- Title:
-
Fitting Ecological Knowledge to Remotely Sensed Long-term Monitoring Data: A framework from semi-arid grasslands of the Pilbara region of north-western Australia
- Date:
- August 2005
- Organisations
- Ecological Society of America
- Authors:
- Sadler, Rohan; Hazelton, Martin; Grierson, Pauline
-
Location:
-
USA,
United States of America
Overview
Remotely sensed data are fast being integrated into long-term ecological monitoring. In this context remote sensed data are used to detect
change in processes such as net primary productivity. However, can
remote sensed data say more about ecosystem functioning and enable us to predict future system responses to events such as fire and flood?
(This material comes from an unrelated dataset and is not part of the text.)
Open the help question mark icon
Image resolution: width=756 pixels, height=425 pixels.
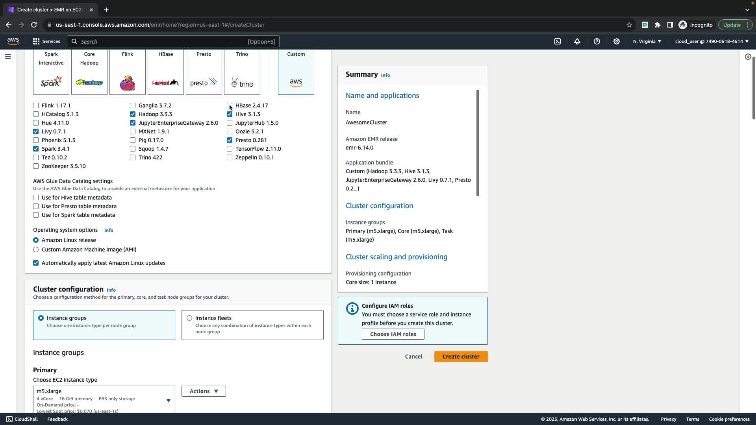(597, 41)
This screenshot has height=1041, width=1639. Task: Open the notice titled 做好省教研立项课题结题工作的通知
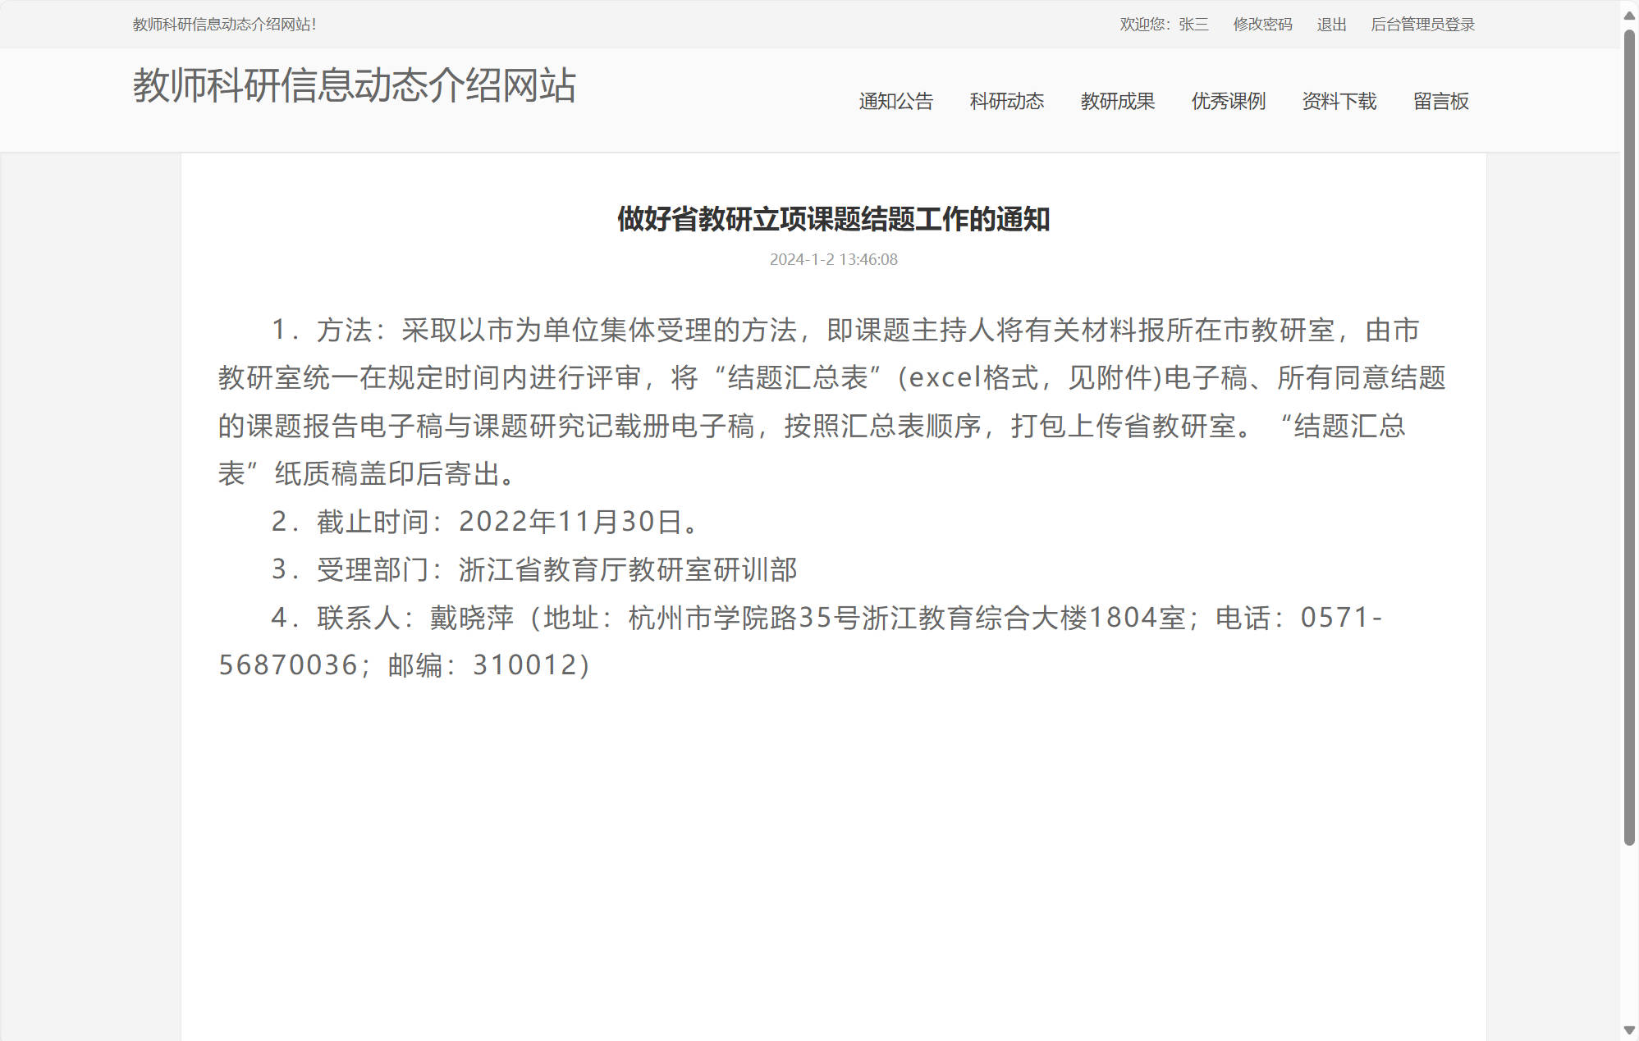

This
paper describes methodology we are developing to fit ecological models
of space-time vegetation dynamics to a time series of remotely sensed
data. Our models produce an image of the spatial arrangement of
vegetation for a point in time, dependent on ecosystem events. Output
from our model is then compared to 'real' remotely sensed data by
applying image metrics. This approach allows for: (1) testing of
competing models of ecosystem processes; (2) exploration of possible
linkages and interactions between factors such as unpredictable fire and rainfall events; and, (3) estimation of hidden parameters in existing
autecological models that are not easily measurable in the field. Out
methodology has the potential to allow increasingly detailed models of
space-time vegetation dynamics to be applied, and can be used to relate
model predictions to real observed data.